Fix setting FLASH_ATTENTION_DETERMINISTIC after importing (#37185)

transformers.enable_full_determinism enables deterministic flash attention using `FLASH_ATTENTION_DETERMINISTIC` 800510c67b/src/transformers/trainer_utils.py (L79) However, current checks use a global variable `deterministic_g`, which will do the environment variable check as soon as importing, this will cause issues as users can call `transformers.enable_full_determinism` after `transformers.modeling_flash_attention_utils` is imported. This behavior is introduced in https://github.com/huggingface/transformers/pull/33932/files#r1806668579 to fix the graph break.

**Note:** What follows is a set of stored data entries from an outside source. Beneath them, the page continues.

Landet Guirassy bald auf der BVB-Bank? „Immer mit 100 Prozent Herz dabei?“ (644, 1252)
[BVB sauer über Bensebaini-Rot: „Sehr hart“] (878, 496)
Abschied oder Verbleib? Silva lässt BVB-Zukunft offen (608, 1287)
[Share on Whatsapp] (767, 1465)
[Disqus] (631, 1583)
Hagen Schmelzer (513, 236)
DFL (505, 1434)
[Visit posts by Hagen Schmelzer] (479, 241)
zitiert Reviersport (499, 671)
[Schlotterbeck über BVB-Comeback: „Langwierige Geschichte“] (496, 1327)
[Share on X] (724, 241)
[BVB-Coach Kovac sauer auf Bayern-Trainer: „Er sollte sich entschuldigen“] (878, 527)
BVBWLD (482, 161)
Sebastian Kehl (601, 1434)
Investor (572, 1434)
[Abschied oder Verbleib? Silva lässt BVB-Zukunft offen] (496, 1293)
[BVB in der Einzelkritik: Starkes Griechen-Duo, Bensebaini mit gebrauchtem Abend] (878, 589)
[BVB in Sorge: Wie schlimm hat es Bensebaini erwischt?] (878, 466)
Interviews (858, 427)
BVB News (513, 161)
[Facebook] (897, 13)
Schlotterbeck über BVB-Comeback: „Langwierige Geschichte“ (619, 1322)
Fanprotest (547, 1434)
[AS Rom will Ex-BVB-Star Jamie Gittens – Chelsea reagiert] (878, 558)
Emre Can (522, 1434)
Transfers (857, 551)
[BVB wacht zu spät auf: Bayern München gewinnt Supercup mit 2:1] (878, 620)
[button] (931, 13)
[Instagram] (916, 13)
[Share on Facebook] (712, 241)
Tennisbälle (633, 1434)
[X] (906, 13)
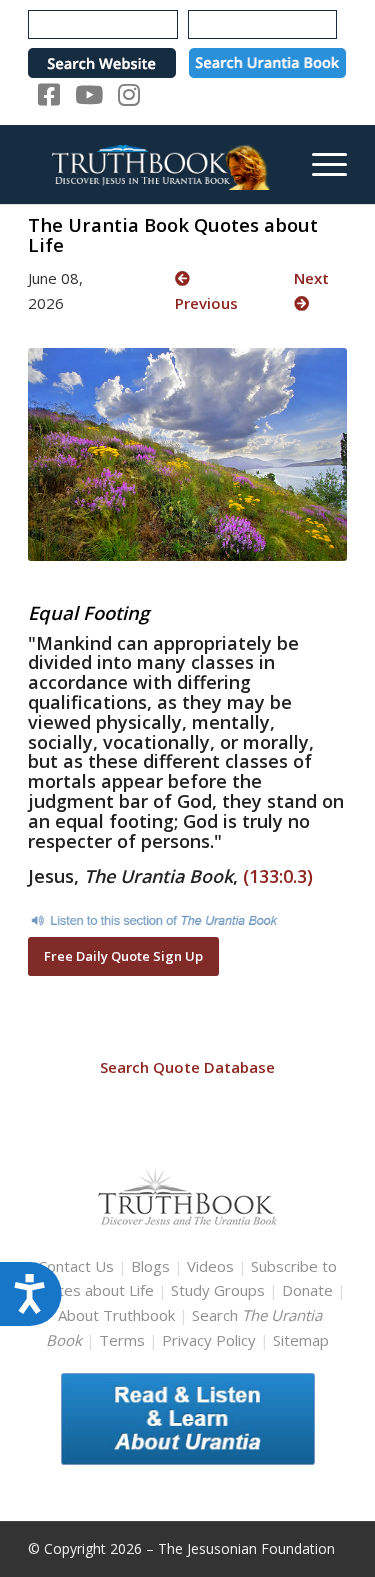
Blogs (150, 1266)
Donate (307, 1290)
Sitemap (301, 1340)
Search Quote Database (187, 1067)
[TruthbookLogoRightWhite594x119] (155, 164)
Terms (122, 1340)
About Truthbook (116, 1315)
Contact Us (76, 1266)
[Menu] (319, 164)
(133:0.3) (278, 876)
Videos (210, 1266)
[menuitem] (319, 164)
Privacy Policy (209, 1340)
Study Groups (220, 1290)
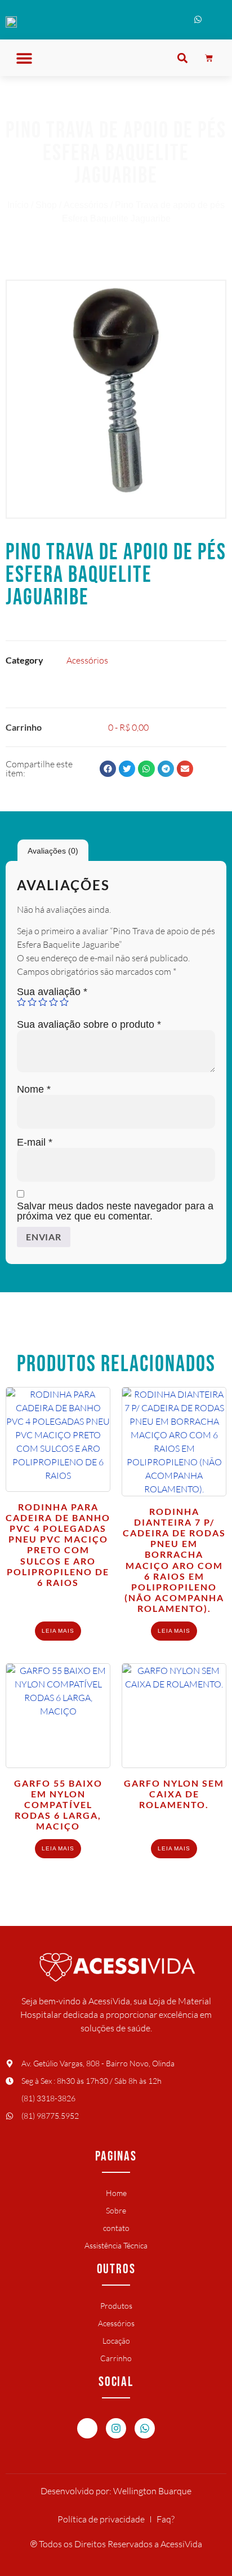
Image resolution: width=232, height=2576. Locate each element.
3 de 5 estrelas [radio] (42, 1001)
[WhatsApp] (198, 22)
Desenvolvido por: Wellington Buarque (116, 2491)
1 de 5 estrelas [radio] (21, 1001)
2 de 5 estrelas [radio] (32, 1001)
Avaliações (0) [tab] (53, 850)
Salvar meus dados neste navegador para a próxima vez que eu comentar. (115, 1211)
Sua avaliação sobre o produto (89, 1024)
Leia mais (58, 1631)
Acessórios (86, 205)
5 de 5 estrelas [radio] (64, 1001)
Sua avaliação (52, 992)
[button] (24, 57)
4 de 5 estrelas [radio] (53, 1001)
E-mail (34, 1142)
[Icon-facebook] (87, 2428)
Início (18, 205)
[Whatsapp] (145, 2428)
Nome (34, 1089)
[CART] (208, 58)
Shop (46, 205)
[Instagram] (116, 2428)
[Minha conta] (216, 22)
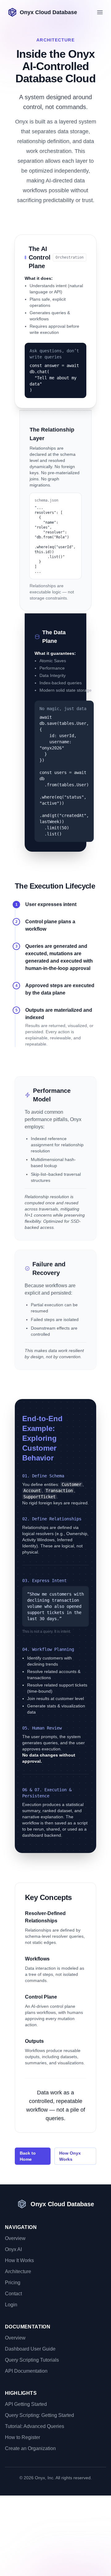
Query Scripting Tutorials (32, 2360)
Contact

As a result, this PR implement fixes by delaying the environment variable check to the first time when `_flash_attention_forward` is executed, so that we can fix this issue and we won't introduce a graph break. Signed-off-by: Hollow Man <hollowman@opensuse.org>
2025-07-03 04:40:06 +06:00 · 2025-06-02 17:08:20 +08:00 · 2025-06-02 17:08:20 +08:00 · 64d14ef28d
commit 64d14ef28d
parent fde1120b6c
1 changed files with 4 additions and 1 deletions
--- a/src/transformers/modeling_flash_attention_utils.py
+++ b/src/transformers/modeling_flash_attention_utils.py
@ -279,7 +279,7 @@ def fa_peft_integration_check(


 flash_241 = is_flash_attn_greater_or_equal("2.4.1")
-deterministic_g = os.environ.get("FLASH_ATTENTION_DETERMINISTIC", "0") == "1"
+deterministic_g = None


 def _flash_attention_forward(
@ -342,6 +342,9 @@ def _flash_attention_forward(

    if flash_241:
        if deterministic is None:
+            global deterministic_g
+            if deterministic_g is None:
+                deterministic_g = os.environ.get("FLASH_ATTENTION_DETERMINISTIC", "0") == "1"
            deterministic = deterministic_g
        flash_kwargs["deterministic"] = deterministic